Chaos und Anarchie sind nach dem Koalitionsbruch ausgeblieben Auf der politischen Bühne ist alles beim Alten: Selbstinszenierung steht auf dem Programm. Robert Habeck wirbt für sich als Kanzlerkandidat, als schwebte er über den Seinen und hätte mit dem aktuellen Schlamassel nichts zu tun. Selbst die Grünen sind ob dieser Chuzpe sprachlos. Das trifft auf Christian Lindner natürlich nicht zu. Der Chef der verzwergten FDP erklärt recht großkotzig einer Neuauflage der Ampelkoalition eine Absage, als ob es in der Polit-Blase noch jemanden gäbe, der mit der FDP ohne Not die Regierungsbank teilen würde. Dafür kann Lindner sich vorstellen, einer unionsgeführten Regierung wiederum als Finanzminister anzugehören. Das interessiert aber niemanden mehr. Erinnert sei in diesem Zusammenhang an die Strategie „18“ (Prozent) der FDP zur Bundestagswahl 2002 mit der sie ihren Stimmenanteil von seinerzeit sechs entsprechend erhöhen wollte. Am Ende landete sie schließlich bei 7,4 Prozent.

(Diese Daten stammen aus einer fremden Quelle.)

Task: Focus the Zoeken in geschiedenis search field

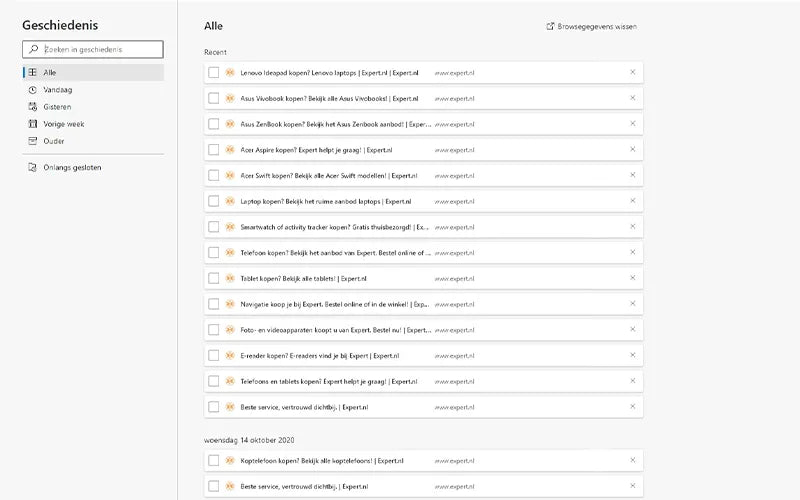Action: click(93, 49)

Die oppositionellen Unionsmitglieder wollen unterdessen das Momentum der ihnen in den Schoß gefallenen Chance nutzen. Den von Demoskopen vorhergesagten Wahlsieg vor Augen können es Friedrich Merz und Markus Söder gar nicht abwarten, bis Kanzler Olaf Scholz die Vertrauensfrage stellt. Von Seiten der Opposition wird scharf geschossen, mit via Umfrage ermittelter Unterstützung aufmunitioniert. Dass die Bevölkerung mehrheitlich möglichst rasch Neuwahlen befürwortet, überrascht jetzt nicht. Wer will denn nicht möglich rasch eine handlungsfähige Regierung und hegt zumindest die Hoffnung, dass die dann auch besser sein wird ihre Vorgängerin?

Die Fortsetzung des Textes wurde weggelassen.